WASHINGTON, D.C. – The Senate has unanimously approved U.S. Senate Veterans’ Affairs Committee Chairman Daniel K. Akaka’s (D-HI) legislation to secure timely and predictable funding for the veterans’ health care system. Akaka introduced the measure with the backing of leading veterans service organizations, shepherded the bill through the Committee, and secured the backing of more than half of the Senate before securing its passage by unanimous consent last night, setting the stage for the House and Senate Veterans’ Affairs Committees to negotiate a final version of the legislation, which can then be approved by the full House and Senate.
“Congress has worked in recent years to reverse VA’s chronic underfunding, but we still need to address the broken way that we fund the nation’s largest health care system. With advance funding we will make sure that veterans’ health care receives timely and predictable funding, allowing VA health care dollars to go further for veterans and taxpayers,” said Akaka.
“Delays in the appropriations process for veterans’ medical care have, all too often, prevented the VA from receiving the funding required to provide veterans the medical care they’ve earned. Over the past six years, the VA has not received its annual funding on average until more than three months after the start of the new fiscal year. Clearly, it is long past time Congress remedied this bureaucratic nightmare, and we have moved one step closer today,” said Senator Snowe (R-ME), a lead Republican on the bill. “This Senate action is extremely welcome news and I stand ready to continue working with my colleagues to ensure this legislation is swiftly enacted into law.”

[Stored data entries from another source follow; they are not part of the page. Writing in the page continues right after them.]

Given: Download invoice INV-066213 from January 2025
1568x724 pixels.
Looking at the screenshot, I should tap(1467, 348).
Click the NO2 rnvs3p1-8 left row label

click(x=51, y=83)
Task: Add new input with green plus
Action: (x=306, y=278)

Akaka’s legislation, the Veterans Health Care Budget Reform and Transparency Act of 2009 (S. 423), would secure funding for veterans’ health care one-year in advance of the regular appropriations process. S. 423 would also ensure transparency in the funding process by requiring public reports and GAO audits on VA’s funding forecasting. Currently, VA is funded year-by-year; a process which has resulted in late funding 19 of the past 22 years. VA operates the largest health care system in the nation, providing care for millions of wounded and indigent veterans.